Ma è un pessimismo più ampio, che riguarda l’individuo che usa la Rete, più che la Rete in sé: “Viviamo in una società-confessionale”, confida, “che ha promosso l’auto esposizione al rango di prova prima e più facilmente disponibile dell’esistenza sociale. I social network, registrando pubblicamente gli aspetti più intimi e altrimenti inaccessibili delle nostre vite private, sono il territorio di una forma di sorveglianza volontaria, Diy, che sconfigge a mani basse le agenzie specializzate dei professionisti dello spionaggio e della detenzione”. E che si ripete, giorno dopo giorno, “grazie alla nostra attiva e gioiosa partecipazione”. Tuttavia, anche se depotenziata, la “nuda violenza” di Orwell resiste, come uno spettro. “Siamo diventati drogati di sicurezza”, si legge nel testo, per evitare di finire tra gli esiliati e gli inadatti, tra gli Altri che non siamo più capaci di comprendere, che ci fanno paura. E, per non guastarci l’umore, abbiamo imparato a sottrarre quell’esclusione dalla sfera morale. Si pensi all’uso dei droni nelle operazioni militari: “Se vengono uccisi degli innocenti, è un errore tecnico, non morale”, scrive Bauman.

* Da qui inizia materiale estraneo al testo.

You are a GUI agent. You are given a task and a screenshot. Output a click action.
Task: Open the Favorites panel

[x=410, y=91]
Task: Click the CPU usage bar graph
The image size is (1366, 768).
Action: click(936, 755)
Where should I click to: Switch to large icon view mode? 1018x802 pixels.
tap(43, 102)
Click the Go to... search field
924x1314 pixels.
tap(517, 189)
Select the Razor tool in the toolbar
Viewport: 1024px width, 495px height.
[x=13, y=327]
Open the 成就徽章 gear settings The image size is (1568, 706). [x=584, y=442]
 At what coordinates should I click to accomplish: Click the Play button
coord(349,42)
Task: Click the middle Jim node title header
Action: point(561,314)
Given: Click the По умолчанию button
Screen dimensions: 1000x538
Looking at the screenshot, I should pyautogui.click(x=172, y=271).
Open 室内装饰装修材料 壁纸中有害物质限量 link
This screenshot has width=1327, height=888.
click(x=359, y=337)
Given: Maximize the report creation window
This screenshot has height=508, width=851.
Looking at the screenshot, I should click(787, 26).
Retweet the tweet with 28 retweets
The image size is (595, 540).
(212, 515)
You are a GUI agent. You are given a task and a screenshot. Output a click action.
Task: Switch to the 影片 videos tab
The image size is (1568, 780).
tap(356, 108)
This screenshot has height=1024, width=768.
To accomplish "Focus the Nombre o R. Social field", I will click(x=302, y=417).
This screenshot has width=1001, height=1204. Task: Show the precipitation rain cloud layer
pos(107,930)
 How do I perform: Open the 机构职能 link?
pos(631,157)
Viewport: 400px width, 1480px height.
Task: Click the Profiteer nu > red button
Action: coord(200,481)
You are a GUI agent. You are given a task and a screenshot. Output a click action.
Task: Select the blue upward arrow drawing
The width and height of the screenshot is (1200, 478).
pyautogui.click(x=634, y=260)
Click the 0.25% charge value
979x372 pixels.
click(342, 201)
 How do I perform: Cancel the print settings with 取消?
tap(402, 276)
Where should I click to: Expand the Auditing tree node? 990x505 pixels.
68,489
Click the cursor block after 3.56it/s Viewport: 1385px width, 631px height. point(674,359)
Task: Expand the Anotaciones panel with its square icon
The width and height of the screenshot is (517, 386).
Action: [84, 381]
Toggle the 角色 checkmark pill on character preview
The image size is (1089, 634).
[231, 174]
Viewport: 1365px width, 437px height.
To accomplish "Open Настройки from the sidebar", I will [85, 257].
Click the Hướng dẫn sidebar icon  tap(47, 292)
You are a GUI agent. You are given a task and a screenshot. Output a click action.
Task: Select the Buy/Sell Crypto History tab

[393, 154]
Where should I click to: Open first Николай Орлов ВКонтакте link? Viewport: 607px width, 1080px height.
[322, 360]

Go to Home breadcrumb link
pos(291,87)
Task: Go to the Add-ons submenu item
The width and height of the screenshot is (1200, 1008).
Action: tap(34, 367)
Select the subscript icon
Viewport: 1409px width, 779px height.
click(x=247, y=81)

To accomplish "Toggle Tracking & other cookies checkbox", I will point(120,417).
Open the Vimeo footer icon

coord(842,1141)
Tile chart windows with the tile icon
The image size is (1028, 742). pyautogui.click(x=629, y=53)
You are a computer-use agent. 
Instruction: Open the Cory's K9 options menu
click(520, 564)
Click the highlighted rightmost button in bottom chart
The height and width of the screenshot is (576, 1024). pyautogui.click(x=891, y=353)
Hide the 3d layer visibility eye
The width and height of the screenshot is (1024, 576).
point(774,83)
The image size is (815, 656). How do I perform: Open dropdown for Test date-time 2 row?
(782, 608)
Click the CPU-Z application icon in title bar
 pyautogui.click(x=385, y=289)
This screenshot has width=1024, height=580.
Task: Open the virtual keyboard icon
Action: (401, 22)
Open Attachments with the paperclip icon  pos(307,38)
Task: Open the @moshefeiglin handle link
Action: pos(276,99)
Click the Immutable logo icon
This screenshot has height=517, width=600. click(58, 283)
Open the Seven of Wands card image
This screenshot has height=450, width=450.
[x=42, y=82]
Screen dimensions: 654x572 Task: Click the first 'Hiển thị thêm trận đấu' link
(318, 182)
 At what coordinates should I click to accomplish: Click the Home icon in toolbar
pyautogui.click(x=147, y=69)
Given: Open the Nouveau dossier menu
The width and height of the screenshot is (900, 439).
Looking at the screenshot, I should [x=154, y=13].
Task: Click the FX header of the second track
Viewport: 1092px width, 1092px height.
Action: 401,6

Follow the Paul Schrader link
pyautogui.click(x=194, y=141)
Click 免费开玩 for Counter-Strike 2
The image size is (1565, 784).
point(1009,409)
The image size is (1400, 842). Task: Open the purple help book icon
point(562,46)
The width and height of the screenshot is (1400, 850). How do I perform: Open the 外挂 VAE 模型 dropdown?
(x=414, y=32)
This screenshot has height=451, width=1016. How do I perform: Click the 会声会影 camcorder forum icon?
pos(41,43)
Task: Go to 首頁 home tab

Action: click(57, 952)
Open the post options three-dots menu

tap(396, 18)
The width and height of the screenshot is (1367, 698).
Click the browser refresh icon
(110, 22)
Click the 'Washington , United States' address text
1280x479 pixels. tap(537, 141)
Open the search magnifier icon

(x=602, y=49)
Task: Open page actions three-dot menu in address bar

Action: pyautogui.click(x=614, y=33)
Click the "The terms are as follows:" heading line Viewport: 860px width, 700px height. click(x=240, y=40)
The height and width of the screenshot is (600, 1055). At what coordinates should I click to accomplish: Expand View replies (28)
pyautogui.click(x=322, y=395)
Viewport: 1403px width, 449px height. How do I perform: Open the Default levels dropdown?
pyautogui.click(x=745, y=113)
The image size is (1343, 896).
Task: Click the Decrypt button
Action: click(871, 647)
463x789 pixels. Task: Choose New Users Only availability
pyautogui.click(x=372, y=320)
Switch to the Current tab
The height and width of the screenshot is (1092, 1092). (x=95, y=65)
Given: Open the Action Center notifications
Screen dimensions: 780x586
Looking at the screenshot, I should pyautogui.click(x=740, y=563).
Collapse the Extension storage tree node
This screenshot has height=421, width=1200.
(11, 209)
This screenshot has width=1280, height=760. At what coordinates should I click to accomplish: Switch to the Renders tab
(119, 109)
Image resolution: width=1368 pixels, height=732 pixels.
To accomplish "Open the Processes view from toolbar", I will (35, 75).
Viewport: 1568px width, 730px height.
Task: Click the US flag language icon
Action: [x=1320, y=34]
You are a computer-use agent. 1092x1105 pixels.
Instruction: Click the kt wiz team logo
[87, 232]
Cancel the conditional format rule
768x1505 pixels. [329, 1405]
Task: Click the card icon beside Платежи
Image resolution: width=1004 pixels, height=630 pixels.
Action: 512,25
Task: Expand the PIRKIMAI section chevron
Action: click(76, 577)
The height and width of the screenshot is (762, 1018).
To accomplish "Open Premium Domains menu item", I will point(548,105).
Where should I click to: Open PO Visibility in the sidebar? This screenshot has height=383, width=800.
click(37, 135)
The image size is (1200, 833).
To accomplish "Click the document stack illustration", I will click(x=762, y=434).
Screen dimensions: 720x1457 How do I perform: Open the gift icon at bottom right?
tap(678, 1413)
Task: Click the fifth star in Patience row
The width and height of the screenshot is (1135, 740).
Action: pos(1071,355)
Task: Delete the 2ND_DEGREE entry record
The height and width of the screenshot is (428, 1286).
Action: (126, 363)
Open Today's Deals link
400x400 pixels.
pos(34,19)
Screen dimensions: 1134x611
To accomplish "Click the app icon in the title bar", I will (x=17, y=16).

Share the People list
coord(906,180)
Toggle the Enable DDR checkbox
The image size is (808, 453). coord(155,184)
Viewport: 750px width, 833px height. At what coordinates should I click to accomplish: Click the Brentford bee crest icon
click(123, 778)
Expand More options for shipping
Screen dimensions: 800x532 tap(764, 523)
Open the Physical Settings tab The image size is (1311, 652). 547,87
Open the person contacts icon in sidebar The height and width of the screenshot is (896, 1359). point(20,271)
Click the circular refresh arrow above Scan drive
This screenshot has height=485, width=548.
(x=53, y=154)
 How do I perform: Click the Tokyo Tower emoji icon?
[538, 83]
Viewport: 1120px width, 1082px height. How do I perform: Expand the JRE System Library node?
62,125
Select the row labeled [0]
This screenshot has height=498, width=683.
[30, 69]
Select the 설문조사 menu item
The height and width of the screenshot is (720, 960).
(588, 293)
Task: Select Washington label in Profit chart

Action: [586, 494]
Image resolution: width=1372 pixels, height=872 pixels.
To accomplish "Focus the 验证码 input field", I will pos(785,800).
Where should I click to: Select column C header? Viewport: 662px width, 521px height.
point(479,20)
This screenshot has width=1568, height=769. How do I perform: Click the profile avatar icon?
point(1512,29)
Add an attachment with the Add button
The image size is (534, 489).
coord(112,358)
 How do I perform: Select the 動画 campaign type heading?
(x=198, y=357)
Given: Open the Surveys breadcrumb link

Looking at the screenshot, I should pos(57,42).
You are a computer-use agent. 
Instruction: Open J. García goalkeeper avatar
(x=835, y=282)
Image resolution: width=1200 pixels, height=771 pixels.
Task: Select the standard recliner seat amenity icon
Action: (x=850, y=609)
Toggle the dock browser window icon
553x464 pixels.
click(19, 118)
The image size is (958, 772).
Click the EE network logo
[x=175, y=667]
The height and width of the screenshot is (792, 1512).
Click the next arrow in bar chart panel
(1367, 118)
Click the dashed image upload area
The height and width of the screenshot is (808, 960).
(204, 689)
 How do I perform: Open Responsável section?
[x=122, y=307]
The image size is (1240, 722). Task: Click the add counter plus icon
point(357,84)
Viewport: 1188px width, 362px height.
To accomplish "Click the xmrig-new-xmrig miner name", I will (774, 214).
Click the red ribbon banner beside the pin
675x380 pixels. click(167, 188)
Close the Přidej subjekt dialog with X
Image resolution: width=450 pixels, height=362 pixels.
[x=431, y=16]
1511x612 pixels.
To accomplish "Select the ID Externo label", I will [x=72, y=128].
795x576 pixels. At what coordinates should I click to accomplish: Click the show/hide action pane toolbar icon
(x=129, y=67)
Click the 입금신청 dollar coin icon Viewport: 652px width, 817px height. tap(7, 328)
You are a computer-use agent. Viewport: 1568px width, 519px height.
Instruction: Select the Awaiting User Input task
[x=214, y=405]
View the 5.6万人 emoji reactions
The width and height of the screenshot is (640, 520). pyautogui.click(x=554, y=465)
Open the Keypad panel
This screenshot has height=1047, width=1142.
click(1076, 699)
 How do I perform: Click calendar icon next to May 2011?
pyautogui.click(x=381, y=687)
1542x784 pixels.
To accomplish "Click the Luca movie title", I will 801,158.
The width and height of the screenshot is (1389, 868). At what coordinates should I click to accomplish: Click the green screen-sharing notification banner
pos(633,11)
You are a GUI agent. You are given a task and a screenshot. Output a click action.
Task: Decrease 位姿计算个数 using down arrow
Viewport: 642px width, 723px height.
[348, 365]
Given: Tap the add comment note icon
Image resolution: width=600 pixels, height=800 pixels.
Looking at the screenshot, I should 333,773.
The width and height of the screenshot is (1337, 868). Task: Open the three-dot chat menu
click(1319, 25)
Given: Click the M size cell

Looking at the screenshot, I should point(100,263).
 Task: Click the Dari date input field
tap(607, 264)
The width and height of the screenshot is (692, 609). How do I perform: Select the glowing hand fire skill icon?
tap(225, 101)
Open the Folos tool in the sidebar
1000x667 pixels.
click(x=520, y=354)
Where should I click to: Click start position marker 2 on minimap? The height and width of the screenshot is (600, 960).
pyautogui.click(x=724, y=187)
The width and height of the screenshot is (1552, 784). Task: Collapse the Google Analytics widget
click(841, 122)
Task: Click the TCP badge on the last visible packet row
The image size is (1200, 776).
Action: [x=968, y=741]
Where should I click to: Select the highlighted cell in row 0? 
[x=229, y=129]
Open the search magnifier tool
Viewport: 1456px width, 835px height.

Per questo, insieme con Lyon, fa suo l’appello di Gary Marx del 1998, per un’etica della nuova sorveglianza. Capisaldi: dignità della persona e tutela della loro incolumità. E rigetto del “feticismo della soggettività”, cioè della servitù volontaria trasformata in “avanzamento per la libertà” dei sottomessi. Un programma fortemente antiriduzionista, in altre parole, che riecheggia l’etica della fine dei tempi di Jonas, l’imperativo di un’umanità che o abbandona l’autodittatura o abbandona se stessa. Ma anche un programma laico, che chiede per la sorveglianza digitale il vaglio del buonsenso, l’analisi costi-benefici piuttosto che l’adesione incondizionata a questo o quel modello teorico. E non è detto che nell’abitudine che ci ha portati quasi senza domande a questa strana felicità stia anche l’inizio del cambiamento, il puntare l’occhio che tutto vede su se stesso. “Proprio come le lumache portano con sé le loro case, così gli impiegati del nuovo mondo liquido devono sviluppare e portare i loro Panopticon personali sui loro stessi corpi”, scrive infatti Bauman. Ma ciò significa che chiunque, senza sforzo tecnico, può diventare a sua volta la torre di quei Panopticon: colui che guarda, senza essere visto.
Lo sviluppo del wearable computing e della realtà aumentata, come anticipato dai progetti di Google, Rim e Apple, segnerà forse il momento di non ritorno, il momento storico in cui ogni individuo potrà diventare uno strumento vivente di delazione nelle mani del potere oppure un suo scomodissimo cane da guardia. Negli ultimi tre secoli abbiamo assimilato la logica del controllo, sembra suggerire Bauman, al punto di diventarne tutt’uno. Ora potrebbe essere giunto il momento di prenderne coscienza, aprire gli occhi, puntarli sul carceriere. Del resto, si può concludere con De la Boétie, “Da dove prenderebbe i tanti occhi con cui vi spia, se voi non glieli forniste?”.